Abstract

Rheology of a dilute suspension of liquid-filled elastic capsules in linear shear flow is studied by three-dimensional numerical simulations using a front-tracking method. This study is motivated by a recent discovery that a suspension of viscous vesicles exhibits a shear viscosity minimum when the vesicles undergo an unsteady vacillating-breathing dynamics at the threshold of a transition between the tank-treading and tumbling motions. Here we consider capsules of spherical resting shape for which only a steady tank-treading motion is observed. A comprehensive analysis of the suspension rheology is presented over a broad range of viscosity ratio (ratio of internal-to-external fluid viscosity), shear rate (or, capillary number), and capsule surface-area dilatation.
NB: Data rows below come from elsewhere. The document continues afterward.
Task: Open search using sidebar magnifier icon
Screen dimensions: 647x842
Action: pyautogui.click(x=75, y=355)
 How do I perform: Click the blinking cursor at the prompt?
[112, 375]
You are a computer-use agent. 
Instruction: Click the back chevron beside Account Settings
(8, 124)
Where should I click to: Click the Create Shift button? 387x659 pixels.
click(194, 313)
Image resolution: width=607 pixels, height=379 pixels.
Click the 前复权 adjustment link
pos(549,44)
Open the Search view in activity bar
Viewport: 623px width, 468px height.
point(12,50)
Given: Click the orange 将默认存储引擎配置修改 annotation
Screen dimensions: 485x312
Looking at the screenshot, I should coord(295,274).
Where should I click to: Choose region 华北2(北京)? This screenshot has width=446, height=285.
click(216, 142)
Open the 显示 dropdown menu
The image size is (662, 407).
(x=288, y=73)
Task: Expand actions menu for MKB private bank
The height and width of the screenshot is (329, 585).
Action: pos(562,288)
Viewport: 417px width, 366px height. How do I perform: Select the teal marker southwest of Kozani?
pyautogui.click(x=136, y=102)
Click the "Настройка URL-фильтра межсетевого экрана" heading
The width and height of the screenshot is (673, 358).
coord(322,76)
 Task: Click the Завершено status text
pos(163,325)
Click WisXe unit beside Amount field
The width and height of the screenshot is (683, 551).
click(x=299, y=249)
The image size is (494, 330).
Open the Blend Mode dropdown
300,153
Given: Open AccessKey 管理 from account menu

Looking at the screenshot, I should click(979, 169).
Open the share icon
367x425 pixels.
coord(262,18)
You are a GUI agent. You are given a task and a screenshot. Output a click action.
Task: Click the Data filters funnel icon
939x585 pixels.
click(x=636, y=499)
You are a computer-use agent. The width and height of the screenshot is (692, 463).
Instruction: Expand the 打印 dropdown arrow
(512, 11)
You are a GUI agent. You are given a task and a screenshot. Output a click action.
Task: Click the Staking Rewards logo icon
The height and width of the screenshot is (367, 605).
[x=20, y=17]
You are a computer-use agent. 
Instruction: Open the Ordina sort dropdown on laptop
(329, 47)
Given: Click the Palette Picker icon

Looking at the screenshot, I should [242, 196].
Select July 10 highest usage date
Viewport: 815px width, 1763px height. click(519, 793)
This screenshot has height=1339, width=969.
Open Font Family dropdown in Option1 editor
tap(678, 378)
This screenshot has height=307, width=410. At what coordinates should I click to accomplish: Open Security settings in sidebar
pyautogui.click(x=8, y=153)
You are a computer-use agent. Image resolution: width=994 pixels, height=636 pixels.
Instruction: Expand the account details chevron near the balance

We find a result that the capsule suspension exhibits a shear viscosity minimum at moderate values of the viscosity ratio, and high capillary numbers, even when the capsules are in a steady tank-treading motion. It is further observed that the shear viscosity minimum exists for capsules with area-dilating membranes but not for those with nearly incompressible membranes. Nontrivial results are also observed for the normal stress differences which are shown to decrease with increasing capillary number at high viscosity ratios. Such nontrivial results neither can be predicted by the small-deformation theory nor can be explained by the capsule geometry alone. Physical mechanisms underlying these results are studied by decomposing the particle stress tensor into a contribution due to the elastic stresses in the capsule membrane and a contribution due to the viscosity differences between the internal and suspending fluids. It is shown that the elastic contribution is shear-thinning, but the viscous contribution is shear thickening. The coupling between the capsule geometry and the elastic and viscous contributions is analyzed to explain the observed trends in the bulk rheology.